There are different types of molded fiber, and each has a unique manufacturing process.

Pulp with personality.

The emergence of varied types of molded fiber as a preferred means of packaging and protecting products can be attributed to several factors including improved molding technologies, processes and equipment, and the increasing need for environmentally friendly and sustainable packaging. Molded pulp is remarkably versatile and a superbly formable material providing endless design possibilities.

While molded pulp may be most readily associated with egg packaging and fast-food drink trays, both of which are examples of Type 2 Transfer Molding, there are in fact several types of molded fiber. The type best suited for your specific project will depend on the product to be packaged and protected. For educational and comparison purposes we provide a brief description of all four types of molded fiber.

Keiding designs and manufactures only Type 1 – Heavy Wall Molded Fiber.


Type 1 – Heavy Wall

Heavy-Wall products, also referred to as Thick-Wall, commonly have wall thicknesses of 1/4″ – 5/16″. The finished surface is moderately smooth, the opposite side coarse. Product definition is moderate since only one forming mold is used. Standard volumes range between 20,000 – 2,000,000 parts annually and typical applications include blocking, bracing and support for products over 10 lbs in weight.

> Exercises to complete:
• a. According to the molded fiber passage, what wall thicknesses do Heavy-Wall products commonly have?
• b. From the molded fiber passage, list every typical application it gives for Heavy-Wall products.
• c. Extend the molded fiber passage, picking up after its final sentence.
The data that comes next is separate material, unrelated to the molded fiber passage.

> Recorded information:
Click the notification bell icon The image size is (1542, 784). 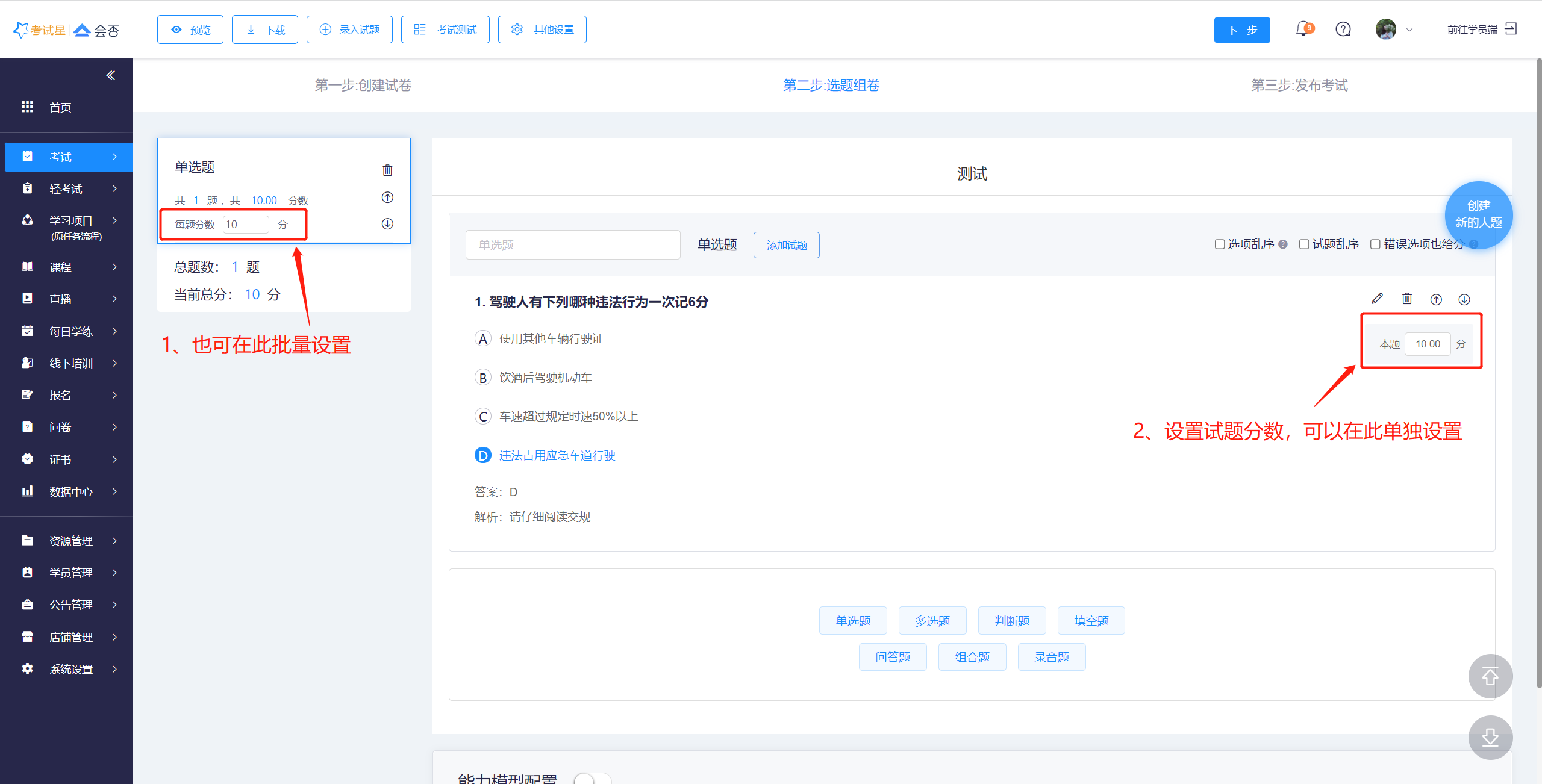pos(1303,29)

> Responses:
• a. 1/4″ – 5/16″

• b. Blocking, bracing, and support (for products over 10 lbs in weight)

• c.
Type 2 – Transfer Molded

Transfer Molded products, also referred to as Thin-Wall, usually have wall thicknesses of 1/16″ to 3/16″. Two forming molds are used, the first to form and the second to transfer; therefore both front and back surfaces are relatively smooth, and product accuracy and definition are good. High-speed transfer molding technology assures high-capacity, and typical applications include egg cartons, drink & fruit trays, electronics and other delicate and lighter weight items.”

Type 3 – Thermoformed

Thermoformed molded pulp products originate from “cure-in-the-mold” technology producing strong, well-defined and smooth-surfaced parts. Wall thicknesses typically range between 1/16″ – 1/8″. Once formed the pulp is captured in heated forming molds which press and further densify the molded pulp product. Parts are ejected from the heated molds in their finished state; no oven drying is needed. Uses are for those where high-definition and appearance are essential.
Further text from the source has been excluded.